COVARDIA (dedicado aos amigos do terror)
Cristian era calvo, curvado, um jovem velho, nem branco tampouco pardo, na verdade era pálido, opaco, se estivesse num casarão deserto à noite, qualquer um pensaria estar vendo um filme de terror.
O mês de Junho estava nublando, quase todos os dias. Cristian saía muito pouco de casa, mas, para ele ela estava abastecida o suficiente. O entregador de ração dos cachorros, viu pela janela da sala um enorme quadro, onde aparecia a imagem de um homem bem apessoado, com esposa e filha, o rapaz reparou que o homem se parecia com Cristian, provavelmente devia ser algum parente.

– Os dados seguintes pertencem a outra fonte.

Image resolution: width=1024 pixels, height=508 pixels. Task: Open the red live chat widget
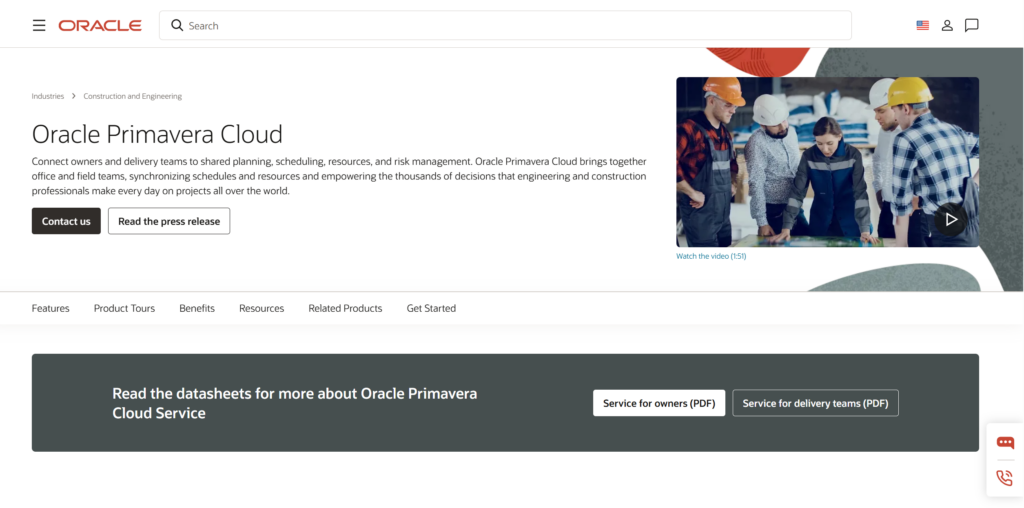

Ah! Se soubessem a história de Cristian, entenderiam o porquê daquela aparência de escombro humano. Só estava presente neste plano terreno, por uma insistência cômica de Deus. Ter perdido a mulher da sua vida e, o fruto d'um amor imenso numa tacada só, foi dilacerante e ele não se recuperava, talvez nem quisesse na verdade.
O barco onde a sua Carol estava com a sua risonha Belle, de apenas dois aninhos, fora abalroado por uma lancha cheia de bêbados, as duas não tiveram a menor chance. Eles moravam numa ilha e era habitual, ir e vir da cidade de barco, quando soube da notícia, Cristian morreu junto com elas, só que em vida, nada mais tinha sentido, cor ou sabor, seguia em frente pois não saberia andar de lado ou pra trás.
O mais triste e cruel para Cristian, foi descobrir que o acidente fora fruto de uma aposta entre os rapazes irresponsáveis,. A mais pura covardia, mas, todos eram filhinhos mimados de ricos empresários, a investigação não deu em nada.
Cristian só descobriu que havia sido uma aposta, pois bêbado fala demais e um deles, estava no mesmo armazém em que ele havia ido comprar cigarros e assim, ele acabou ouvindo sem querer.
Pode-se imaginar o ódio que se instalou dentro do peito rasgado de Cristian, só que matá-los ou reabrir o processo, até mesmo escrachá-los na internet, nada disso traria Carol e a sua Belle de volta.
Alguns dirão que ele foi covarde, mas, o que Cristian sentia era uma enorme culpa, por não ter podido protegê-las, o que na sua concepção era sua função primordial, então, definhava, fumava o mundo, pouco se alimentava. O que restava dele, se comparado à foto do quadro exposto na sala, era um negativo embaçado, onde se via um ser fora de foco, que simplesmente havia desistido de viver.